BANYUWANGI, KORANRADAR.ID – Anggota Komisi VII DPR RI, Bambang Haryo Soekartono (BHS), mendesak percepatan pengoperasian kembali 15 unit kapal Landing Craft Tank (LCT) di Pelabuhan Ketapang, Banyuwangi. Kunjungan BHS pada Jumat (18/7) ini menyoroti kemacetan panjang di dermaga LCM akibat penghentian operasional LCT, yang berdampak pada kelancaran industri dan pariwisata di wilayah Bali.

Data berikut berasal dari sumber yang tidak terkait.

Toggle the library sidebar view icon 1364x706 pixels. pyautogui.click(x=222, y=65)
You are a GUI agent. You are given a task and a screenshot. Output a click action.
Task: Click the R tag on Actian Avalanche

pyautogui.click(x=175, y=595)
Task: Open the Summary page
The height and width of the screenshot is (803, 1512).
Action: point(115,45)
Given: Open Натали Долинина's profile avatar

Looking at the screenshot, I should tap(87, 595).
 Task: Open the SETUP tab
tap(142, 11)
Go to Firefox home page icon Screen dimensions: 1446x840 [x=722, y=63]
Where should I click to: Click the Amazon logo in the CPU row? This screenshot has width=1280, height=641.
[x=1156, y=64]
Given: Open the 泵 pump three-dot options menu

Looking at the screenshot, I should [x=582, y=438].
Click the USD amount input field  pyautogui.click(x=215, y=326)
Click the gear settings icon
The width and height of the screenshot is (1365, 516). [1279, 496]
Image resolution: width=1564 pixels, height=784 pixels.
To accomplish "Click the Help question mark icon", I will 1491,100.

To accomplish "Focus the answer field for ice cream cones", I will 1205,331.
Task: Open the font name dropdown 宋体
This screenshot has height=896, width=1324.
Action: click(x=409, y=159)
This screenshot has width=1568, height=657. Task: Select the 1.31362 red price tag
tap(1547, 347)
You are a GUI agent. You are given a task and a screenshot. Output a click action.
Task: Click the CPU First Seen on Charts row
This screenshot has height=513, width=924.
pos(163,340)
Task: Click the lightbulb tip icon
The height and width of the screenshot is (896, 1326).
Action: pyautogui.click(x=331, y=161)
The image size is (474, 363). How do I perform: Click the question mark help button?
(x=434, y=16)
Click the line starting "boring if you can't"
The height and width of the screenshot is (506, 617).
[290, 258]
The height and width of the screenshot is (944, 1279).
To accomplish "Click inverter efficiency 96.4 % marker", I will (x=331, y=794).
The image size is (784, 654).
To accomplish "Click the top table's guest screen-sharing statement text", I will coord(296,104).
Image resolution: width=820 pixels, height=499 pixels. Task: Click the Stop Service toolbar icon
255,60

"Saya menekankan, 15 kapal LCT di dermaga plensengan harus segera beroperasi kembali sebagai pengangkut alat berat. Kemacetan ini sangat berpengaruh terhadap kelancaran angkutan industri dan pariwisata, sehingga diharapkan pertumbuhan ekonomi di Wilayah Bali tidak terganggu," tegas BHS.
Solusi Kemacetan dan Standarisasi Keselamatan
Alumni Teknik Perkapalan ITS Surabaya ini menargetkan seluruh alat berat dan kendaraan yang terjebak kemacetan bisa terangkut seluruhnya pada Sabtu sore (19/7/25). BHS menekankan bahwa 15 kapal LCT tersebut sudah laik laut beroperasi karena telah memiliki sertifikat kesempurnaan pasca-dok dan lolos rampcheck berkali-kali.
BACA JUGA:Bambang Haryo Datangi Siswa SD yang Ambil Makanan bergizi Gratis untuk Ibunya di Palembang
Selain itu, BHS juga mendorong percepatan penyesuaian tarif angkutan penyeberangan. Tarif yang ada saat ini tertinggal dan perlu disesuaikan untuk mendukung pemenuhan biaya standarisasi keselamatan dan pelayanan minimum.
BHS juga menekankan pentingnya pemberlakuan tiket bagi penumpang kendaraan dan pengemudi. Aturan saat ini (KM 58 tahun 2003) yang tidak mewajibkan tiket bagi mereka harus diubah. Hal ini krusial untuk mencegah kerancuan manifest seperti saat insiden tenggelamnya KMP Tanu Pratama Jaya di perairan Selat Bali.
"Penyesuaian tarif ini penting untuk menunjang operasional perusahaan pelayaran dalam memenuhi standarisasi keselamatan, keamanan, kenyamanan, dan pelayanan minimum. Tarif saat ini sudah tertinggal lebih dari 38% berdasarkan perhitungan pemerintah, YLKI, dan Gapasdap pada tahun 2019," papar BHS.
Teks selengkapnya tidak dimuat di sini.